Operational Overhead of Manual Updates

We’d like to highlight that the claim that this thread is 9 days old with only one update progressed is inaccurate. The thread was actually 6 days old at the time of the response, and two updates have been successfully implemented, aligning with the expected timeline given the 3-day timelock for Risk Stewards’ changes.

Furthermore, it is unreasonable to expect these 0.5% changes to be performed manually over more than 50 assets across 14 different Instances every 3 days. This creates significant operational overhead for all parties involved with drafting, creating, and signing the transactions, consequently slowing down other necessary governance processes.

This emphasizes the need for Interest Rate Risk Oracles for the Aave DAO to handle this process more efficiently and minimize the operational overhead.

As the model’s inner workings and logic are explained on the forum, as they were here, and hence are readable and understandable by users, it creates a further layer of predictability for borrowers. The algorithm can also be adjusted to consider multiple factors, making it highly flexible and allowing for an optimal balance between Risk and Business decisions.

wstETH Utilization vs. Revenue

It is suggested that lowering wstETH supply yields led to an increase in utilization. While that may be true, it ignores the direct impact on revenue generation. As revenue is both a function of utilization and interest rate, maximizing utilization by continuously decreasing the interest rate, such as what was done for wstETH, did not mitigate the drop in revenue.

As it is visible from the chart below, the weekly revenue derived from LRT/wstETH looping within the Prime instance has reduced from $9K a week to $2K while maintaining the risk from the LRT assets unchanged and limited liquidity within the wstETH pool.
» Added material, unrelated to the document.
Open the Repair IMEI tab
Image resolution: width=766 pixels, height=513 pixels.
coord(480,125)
If there is no demand for lower rates, reducing them further is not a viable long-term strategy. The primary goal of the Prime instance should not just be attracting capital but ensuring sustainable and safe revenue generation for Aave DAO.

LRT Market-Wide Effects

While the algorithm for the Interest Rate Risk Oracle dynamically adapts to market conditions, it is still affected by the broader environment, and the recent outflow of LRTs has affected the market driving a constant downward pressure on wstETH supply rate and hence on the market utilization.

The claim that the AUM that left following the spike in wETH borrow rate had taken months to secure is inaccurate, as over 83% of the AUM that left following the spike, was driven by automated systems, of which Instadapp represents the majority share with over 77% of the funds being withdrawn. A significant portion of the funds that were withdrawn later returned following the adjustment of the curve.
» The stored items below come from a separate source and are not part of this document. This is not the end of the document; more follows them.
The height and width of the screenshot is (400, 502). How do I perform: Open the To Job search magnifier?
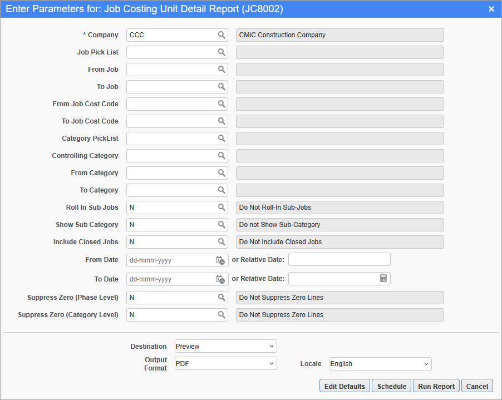coord(222,86)
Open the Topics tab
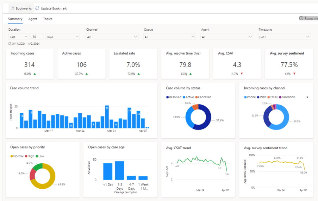The height and width of the screenshot is (201, 318). (x=48, y=19)
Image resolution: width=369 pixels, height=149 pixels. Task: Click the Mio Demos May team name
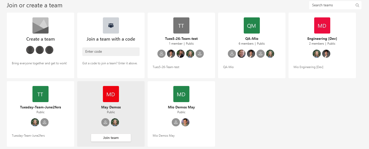[181, 107]
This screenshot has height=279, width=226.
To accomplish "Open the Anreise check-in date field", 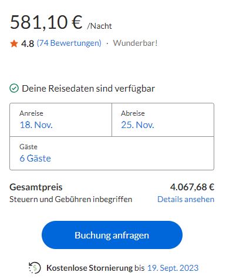I will pyautogui.click(x=60, y=120).
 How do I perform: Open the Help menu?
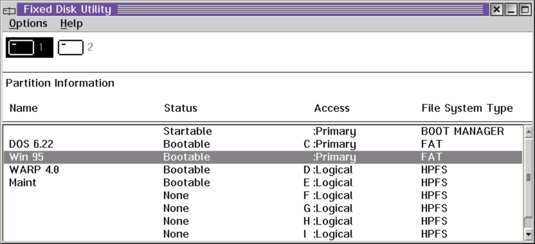[x=71, y=24]
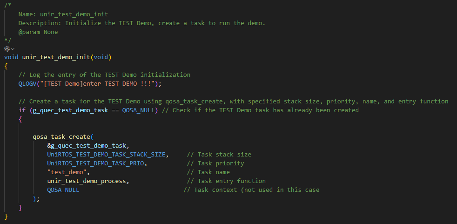Click the UniRTOS_TEST_DEMO_TASK_PRIO macro

point(97,163)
These algorithms used by Instadapp to dynamically allocate the wstETH supply to the optimal markets also emphasize how the majority of the Prime Instance liquidity is both highly concentrated and highly mercenary, hence extremely sensitive to minimal changes.

wETH Collateralization is a New Factor

A major factor that led to the halting of the Prime instance growth was the inability for WETH to be used as a collateral within the market, and while this factor has now being resolved, the time since the change has been limited and hence the full impact of the change is still unfolding. We expect the future growth of the Prime Instance, now that stablecoin liquidity is present and WETH is enabled as collateral, to support the growth in demand from wstETH users going forward.

Over the last months the stablecoin supply across the instances has remained stable and has even continued to grow on selected chains. However, the borrow demand for stablecoins decreased following a reduction in price of the collateral assets such as Ethereum.


This drop in borrow demand caused an additional reduction in average Interest Rate since the original recommendation, hence we reduced the target Interest Rate for all stablecoins by an additional 1%, bringing the target IR for native stablecoins to 6.5%.
We updated the original recommendation to reflect these changes.

Reading through this discussion (and please correct me if I’m wrong), it seems like there is a trade-off here between “awkward” rate changes that occur frequently and may be uncomfortable for borrowers, causing adverse impacts, vs. speed and reactivity, which allows Aave to always be competitive in the market and move quickly.

We’re more inclined towards interest rate risk oracles with limits on the size of the movement. However, we think TokenLogic’s point regarding the refinancing effect and impact on revenue is valuable. Historical data such as this may be useful inputs into the risk oracle and its recommendations, and over time, it could become “smarter” and evolve from solely being based on the Lido staking rewards minus the buffer. It would be good to understand if this is possible.